今回は、教育業界やオフィス家具市場において名高い「株式会社内田洋行」について報告します。


【8057】内田洋行 -2024年7月期決算-

2024年9月21時点の株価(TradingViewから)

Chapter1 はじめに

 今回、株式会社内田洋行について報告する。同社は、教育市場やオフィス市場におけるICTシステムの構築・販売を行う企業であり、公共関連事業、オフィス関連事業、情報関連事業を展開している。また、少子化に伴う教育市場の変化に対応し、DX(デジタルトランスフォーメーション)推進を重要な課題として取り組んでいる。
 今回の財務分析は、同社が今後どのように成長するかの示唆を得ることを目的とする。以下、2章は企業概要、3章は財務諸表の分析、4章は財務比率の分析、5章で本稿のまとめについて述べる。

Chapert2 企業概要


本社ビル(著者撮影)


 株式会社内田洋行は、1910年に旧満州大連市において測量製図器械や事務用品の販売を開始した企業である。1941年に東京及び大阪にて組織整備を行い、現在の企業体制の基礎が築かれた。

 1950年に東京内田洋行と大阪内田洋行が合併し、全国展開を進めるとともに、1962年には電子計算機事業を開始し、ICT分野にも進出している。その後、海外展開を含めた事業拡大を積極的に進めている。また、同社は「人間の創造性発揮のための環境づくりを通して、豊かな社会の実現に貢献する」という企業理念を掲げている。情報の価値を高め、知の協創をデザインし、顧客の成長を支援することを使命としている。

 企業の目指す方向性としては、少子化やデジタル社会の変革に対応し、官民双方でのDX(デジタルトランスフォーメーション)の推進を通じて、持続可能な成長を実現することにある。
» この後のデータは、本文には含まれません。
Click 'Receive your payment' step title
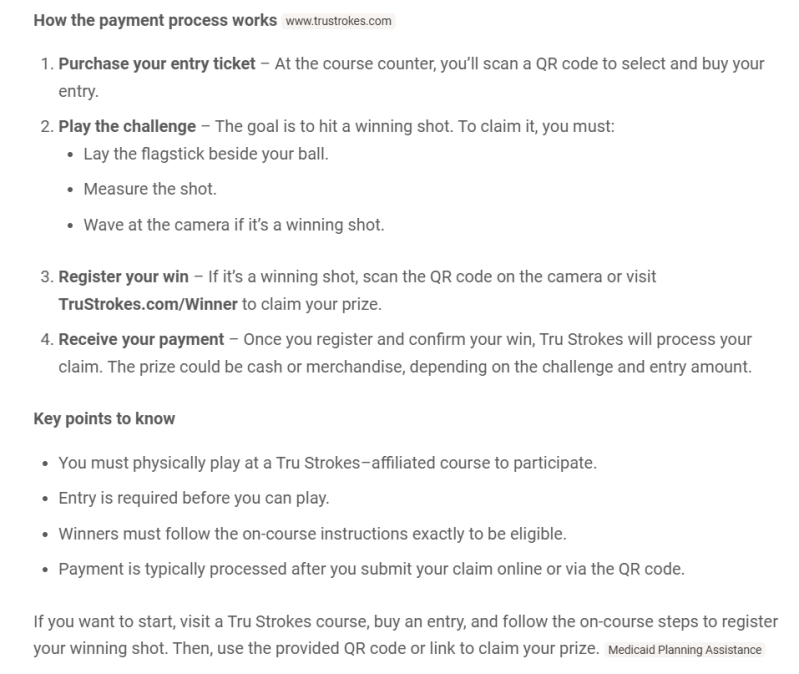The width and height of the screenshot is (799, 674). 141,339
特にICT基盤の強化を図りながら、グループ全体のリソースを最大限に活用することで、競争力のさらなる強化を目指している。

Chapter3 財務諸表の分析

貸借対照表の分析

出典:著者作成モデル

 資産の部では、流動資産が大きな割合を占めており、FY2024/7では現金及び預金が約29,300百万円、売掛金等が約55,100百万円である。前年同期比で現金は約3.9%、売掛金は約19.1%増加しており、これにより流動資産全体が増加し、短期的な支払い能力が向上していると考えられる。固定資産については、FY2023/7の約26,500百万円からFY2024/7では約26,300百万円とわずかに減少しており、減価償却や資産売却が影響していると見られる。
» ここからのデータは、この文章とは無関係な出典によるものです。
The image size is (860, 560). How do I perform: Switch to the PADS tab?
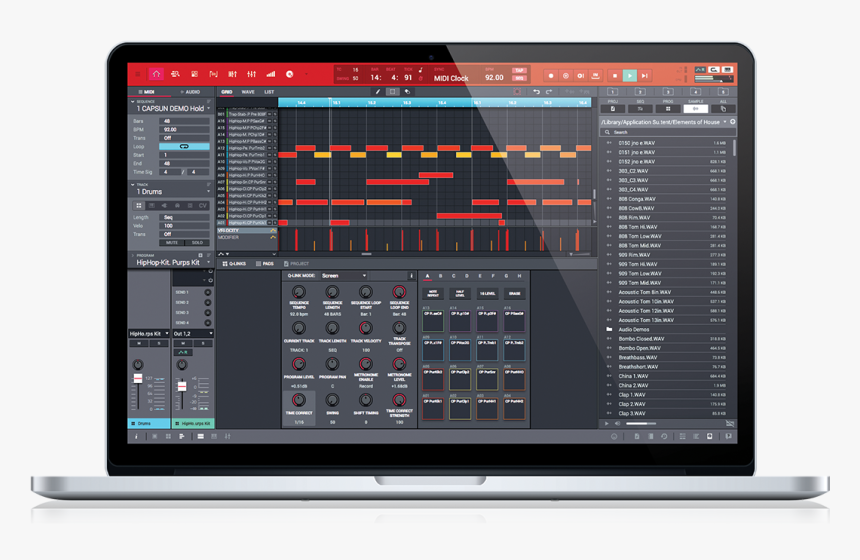[x=265, y=264]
 負債の部では、FY2024/7の流動負債が約38,000百万円であり、前年の約35,000百万円から増加している。これは短期借入金の増加が主な要因である。固定負債はほぼ横ばいで約20,000百万円を維持しており、負債全体では増加傾向にある。これにより、同社は成長に伴い運転資金や投資資金の調達を進めているものの、負債依存がやや強まっていることが伺える。この分析から、内田洋行は資産全体の増加と負債の増加がバランスしながら、成長を目指していることが見て取れる。

損益計算書の分析

出典:著者作成モデル

 2022年7月期の売上高は221,856百万円であり、前年から23.77%減少している。一方、2023年7月期の売上高は246,549百万円となり、前年から11.13%増加している。売上高の回復は顕著であり、企業が前年の減少から順調に業績を回復させたことがうかがえる。

 売上原価も2022年7月期の179,207百万円から、2023年7月期には201,943百万円に増加している。売上高の増加に伴い原価も増加しているが、利益率の維持にはさらなるコスト管理の強化が求められる。

 営業利益については、2022年7月期に7,890百万円であり、2023年7月期には8,436百万円に増加している。前年から6.92%の増加であり、この営業利益の回復は、企業の業績改善を反映している。売上高の回復が効率的に営業利益に結びついていることを示している。

キャッシュフロー計算書の分析

出典:著者作成モデル

 2022年7月期のキャッシュフロー総額は-1,043百万円であり、これはマイナスのキャッシュフローとなっている。この結果は、営業活動によるキャッシュフローの減少や、投資活動・財務活動の資金流出が大きかったことが要因であると考えられる。一方で、2023年7月期にはキャッシュフロー総額が10,025百万円と大幅に改善している。この増加は、営業活動からのキャッシュフローがプラスに転じたこと、または投資活動や財務活動による支出が減少したことによるものと見られる。

 この2年間を比較すると、2023年7月期における資金繰りの大幅な改善が顕著であり、企業のキャッシュマネジメントの改善がみられる。また、営業利益の増加と並行してキャッシュフローの回復が確認されており、今後の事業活動においてさらなる成長の可能性がうかがえる。

Chapter4 財務比率の分析

成長性の分析

出典:各社決算短信

 ROA(総資産利益率)を見ると、内田洋行は2024年7月期に12.05%を記録しており、競合他社である大塚商会(14.32%)、コクヨ(7.79%)、オカムラ(12.55%)と比較して、やや平均的な水準である。売上高EBIT比率および総資産回転率の観点では、内田洋行の効率的な資産運用が示されており、特に総資産回転率が利益創出に寄与している。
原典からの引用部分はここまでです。